More birds on this Sunday morning. Let the theme be... sparrows!
Near and dear to my heart more than any other group of birds. I'm firmly in their corner when it comes to defending them against people who think of them only as "Little Brown Jobs." Sacrilegious, I say.
This is a Nelson's Sparrow. She's a female that my mosquito-bitten field helper and I stumbled upon while we were looking and listening for males to try to target net in wet, marshy meadows at the mouth of the Moose River in northern Ontario. She must have had a nest nearby because she was unhappy that we were near and tried to distract us and lure us away from her nest by flitting around from one side of us to another.
We set up the mist net, and after some strategic chasing, we captured, banded and sampled her. This photo was snapped before she was captured. It drove poor Randy crazy that I was taking pictures before we'd captured her, but I really had no doubt that she would not fly away - she wouldn't leave her nest. And it is a very rare thing to be so close to these birds when they're out in the open. I couldn't miss the chance to get a shot.
Her stats (for anyone even slightly interested): blood mercury = 0.32 ppm; breast feather mercury = 0.61 ppm; first primary feather mercury = 6.74 ppm. She weighed 15.5 grams, and her bill was 9.0 mm from nares (nostril) to tip. For the sake of reference, the U.S. EPA prefers that women of child-bearing age having blood mercury levels lower than 0.006 ppm. If you do the math, this lady sparrow had a blood mercury concentration over 50 times as high as what the EPA would recommend if she were human. Scary thought.

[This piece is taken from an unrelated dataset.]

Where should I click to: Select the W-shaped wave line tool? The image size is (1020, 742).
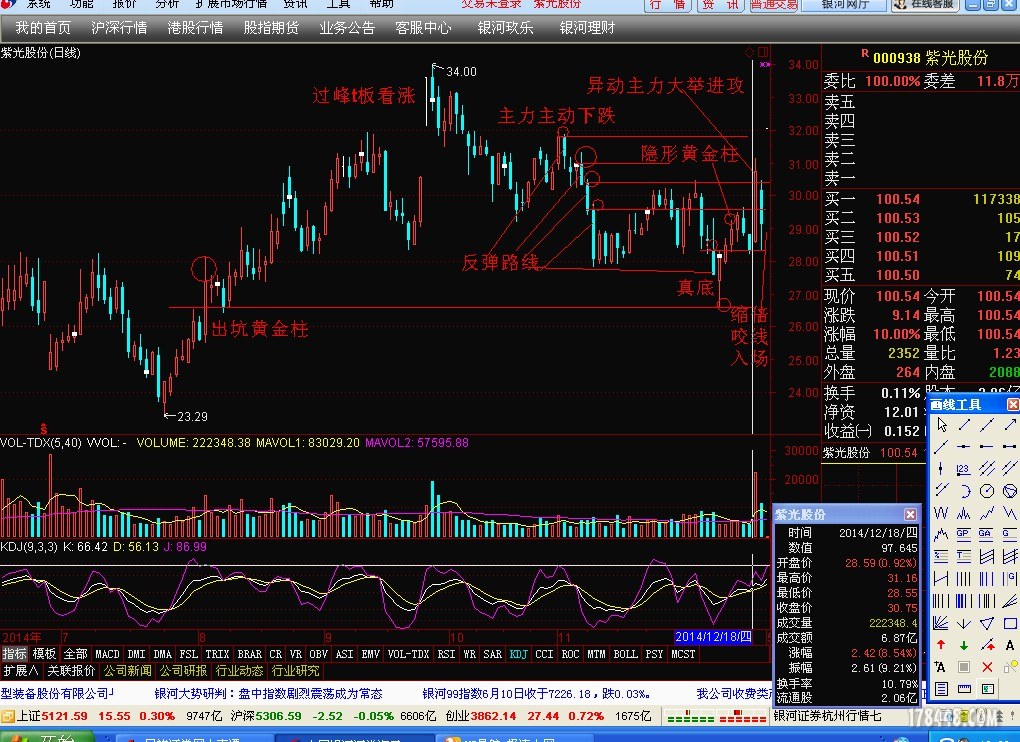coord(941,512)
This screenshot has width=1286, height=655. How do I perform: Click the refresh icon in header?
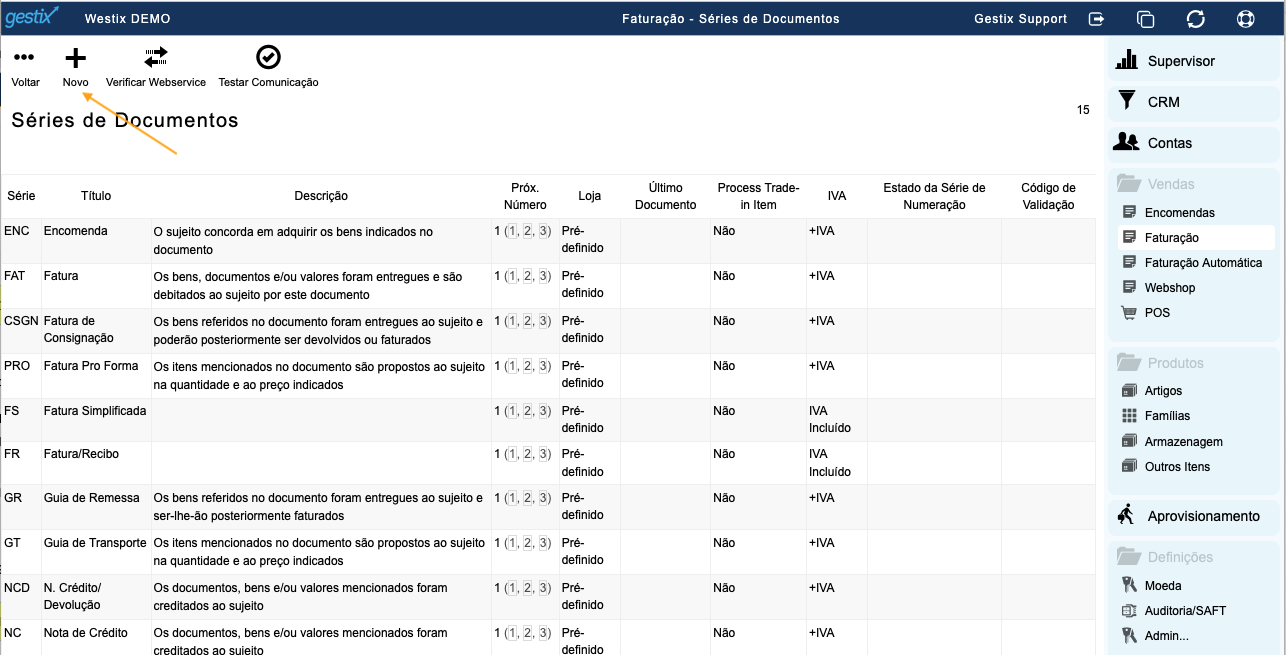coord(1195,19)
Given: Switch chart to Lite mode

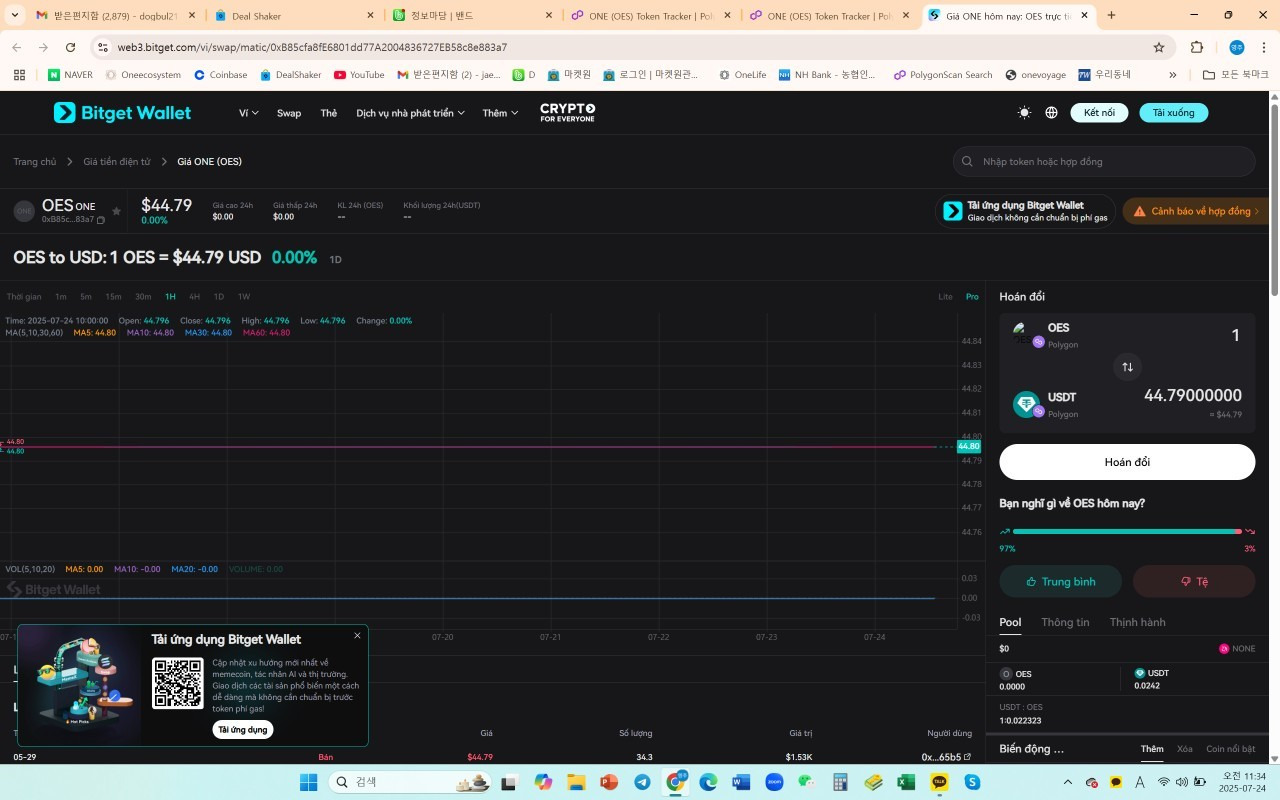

These are Seaside Sparrows - close cousins to the Nelson's Sparrow above. These guys (I don't really know if they're guys, but if you can't tell one way or the other, every sparrow gets called a guy) were captured during the non-breeding season near Wrightsville Beach, NC.
Saltmarsh (left) and Nelson's Sparrows captured during the non-breeding season in NC. Saltmarsh Sparrows are close relatives to both Seasides and Nelson's. They all belong in the same genus. Still think these guys are Little Brown Jobs?
Another sparrow relative - the Savannah Sparrow. Savannahs are found in a different genus from the marshy sparrows above. I caught them sometimes in the marshes along with Nelson's, Saltmarsh and Seaside Sparrows, but I just photographed them and let them go. No poking and prodding for them.
These two are White-crowned Sparrows - male (above) and female. They belong to yet another sparrow genus and were photographed in New Mexico.
Unlike the colorful birds I posted about last time I was writing about birds (for fun), sparrows have a different specialty. Subtlety. And for that, I give them kudos.